The kolea are back. I saw my first one yesterday, on a stretch of mowed grass alongside a coastal road, wearing the light-colored feathers that give it the name Pacific Golden Plover. It looked pretty darn chipper, considering it had just flown about 3,000 miles nonstop from its summer home in the Arctic tundra, a trip that took it about 50 hours. They can even reach altitudes of 20,000 feet.
And we think we’re so cool because we invented airplanes.
In reading up on them, I found that historically they were so plentiful that they darkened the skies when they returned, en masse, to winter in the Islands. But hunting, and in more modern times, feral cats, barn owls, habitat loss and collisions with airplanes, have reduced the population.

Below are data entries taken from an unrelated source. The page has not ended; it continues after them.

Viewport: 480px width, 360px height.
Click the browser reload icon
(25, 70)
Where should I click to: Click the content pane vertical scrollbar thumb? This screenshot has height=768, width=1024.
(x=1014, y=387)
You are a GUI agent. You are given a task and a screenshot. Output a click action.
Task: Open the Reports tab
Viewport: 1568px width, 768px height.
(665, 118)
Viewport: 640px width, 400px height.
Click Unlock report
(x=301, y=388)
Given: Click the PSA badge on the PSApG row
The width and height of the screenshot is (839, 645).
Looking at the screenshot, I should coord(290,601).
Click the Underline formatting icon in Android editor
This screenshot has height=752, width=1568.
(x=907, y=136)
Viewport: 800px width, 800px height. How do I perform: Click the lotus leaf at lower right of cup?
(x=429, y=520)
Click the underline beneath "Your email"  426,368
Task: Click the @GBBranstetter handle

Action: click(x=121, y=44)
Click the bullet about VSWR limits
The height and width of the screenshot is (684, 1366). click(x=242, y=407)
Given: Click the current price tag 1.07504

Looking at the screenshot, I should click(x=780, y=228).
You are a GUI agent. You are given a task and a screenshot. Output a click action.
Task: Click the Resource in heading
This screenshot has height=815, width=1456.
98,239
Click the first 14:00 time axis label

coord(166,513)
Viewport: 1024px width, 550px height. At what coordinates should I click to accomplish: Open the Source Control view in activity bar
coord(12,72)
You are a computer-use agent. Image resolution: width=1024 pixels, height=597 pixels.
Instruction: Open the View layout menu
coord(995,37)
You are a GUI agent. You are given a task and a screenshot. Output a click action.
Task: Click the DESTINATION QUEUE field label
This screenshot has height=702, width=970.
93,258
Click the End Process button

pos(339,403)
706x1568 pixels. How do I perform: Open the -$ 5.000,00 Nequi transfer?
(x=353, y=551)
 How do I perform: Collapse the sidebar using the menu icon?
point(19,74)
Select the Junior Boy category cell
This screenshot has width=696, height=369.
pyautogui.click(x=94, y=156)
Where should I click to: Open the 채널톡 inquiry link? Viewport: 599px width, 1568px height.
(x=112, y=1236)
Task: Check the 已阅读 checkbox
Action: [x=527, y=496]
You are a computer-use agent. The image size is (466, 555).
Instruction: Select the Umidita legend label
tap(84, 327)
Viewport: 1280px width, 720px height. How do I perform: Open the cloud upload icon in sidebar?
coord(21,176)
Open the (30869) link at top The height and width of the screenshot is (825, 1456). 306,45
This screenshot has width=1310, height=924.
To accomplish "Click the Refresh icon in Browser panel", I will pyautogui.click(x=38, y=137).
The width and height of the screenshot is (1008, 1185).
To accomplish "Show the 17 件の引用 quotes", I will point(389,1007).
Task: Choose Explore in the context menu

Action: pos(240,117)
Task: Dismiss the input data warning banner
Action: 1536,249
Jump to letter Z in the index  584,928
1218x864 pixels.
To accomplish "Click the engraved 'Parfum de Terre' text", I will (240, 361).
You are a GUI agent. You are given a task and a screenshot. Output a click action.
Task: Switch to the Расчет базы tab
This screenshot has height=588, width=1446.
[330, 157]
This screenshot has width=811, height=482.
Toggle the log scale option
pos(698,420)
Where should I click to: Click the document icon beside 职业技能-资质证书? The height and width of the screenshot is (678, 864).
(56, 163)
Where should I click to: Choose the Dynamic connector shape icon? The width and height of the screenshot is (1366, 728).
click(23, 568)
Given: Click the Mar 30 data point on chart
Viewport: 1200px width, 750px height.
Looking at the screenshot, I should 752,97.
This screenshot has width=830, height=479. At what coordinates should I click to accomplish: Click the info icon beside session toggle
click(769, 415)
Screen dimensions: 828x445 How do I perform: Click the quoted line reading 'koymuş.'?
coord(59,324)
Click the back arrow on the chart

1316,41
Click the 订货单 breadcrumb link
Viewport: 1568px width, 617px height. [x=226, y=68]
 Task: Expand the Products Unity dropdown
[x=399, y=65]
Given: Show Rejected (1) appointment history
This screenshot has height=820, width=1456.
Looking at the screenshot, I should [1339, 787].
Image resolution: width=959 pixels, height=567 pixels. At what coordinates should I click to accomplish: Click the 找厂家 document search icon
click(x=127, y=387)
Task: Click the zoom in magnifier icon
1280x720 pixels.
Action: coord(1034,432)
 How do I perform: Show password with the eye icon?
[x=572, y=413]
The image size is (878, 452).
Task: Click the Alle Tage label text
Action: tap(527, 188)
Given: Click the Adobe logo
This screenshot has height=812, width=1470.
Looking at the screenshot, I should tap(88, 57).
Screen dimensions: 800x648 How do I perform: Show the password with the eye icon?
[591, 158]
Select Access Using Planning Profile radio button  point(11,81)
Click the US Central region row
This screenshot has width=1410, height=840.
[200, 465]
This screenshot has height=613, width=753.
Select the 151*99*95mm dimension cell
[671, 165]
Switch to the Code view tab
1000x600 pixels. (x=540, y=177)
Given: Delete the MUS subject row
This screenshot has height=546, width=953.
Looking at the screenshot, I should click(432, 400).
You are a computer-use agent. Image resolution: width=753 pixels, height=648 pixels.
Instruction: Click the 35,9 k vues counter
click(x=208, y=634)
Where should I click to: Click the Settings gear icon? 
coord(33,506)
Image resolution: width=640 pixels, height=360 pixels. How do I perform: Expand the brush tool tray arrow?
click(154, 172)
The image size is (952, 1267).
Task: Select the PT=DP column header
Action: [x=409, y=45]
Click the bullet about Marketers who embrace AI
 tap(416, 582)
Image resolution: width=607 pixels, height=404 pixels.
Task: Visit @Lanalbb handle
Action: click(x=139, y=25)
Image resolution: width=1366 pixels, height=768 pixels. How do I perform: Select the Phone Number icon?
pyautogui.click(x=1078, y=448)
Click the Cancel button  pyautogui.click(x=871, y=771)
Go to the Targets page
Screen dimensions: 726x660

Besides seeing the kolea, I’ve noticed other indications that fall is on its way, like darker mornings, the subtle shift in the afternoon light, a certain limu smell coming up from the ocean, budding guava, hard-shelled lilikoi lying where it dropped from the vine.
Oh, yeah, and political signs. Great jumbles and masses and thickets of them. They’re such a blight, and are they even effective?
A friend was telling me about two big Carvalho signs he saw on a corner lot in Kapahi where hundreds of roosters are staked out next to their little A-frames. And if you look in between the signs, he said, you can see the ring where chicken fights are regularly staged.
“So what kind of message are they sending with that?” he asked. “That chicken fighters support Bernard? That Bernard supports chicken fights?”
And what kind of message is the County Council sending voters with its constant squabbling? A friend who is not a Council watcher had to attend the last Council meeting and said it really bugged him that he had to sit there and “watch them fight for a couple of hours. What a waste of time.”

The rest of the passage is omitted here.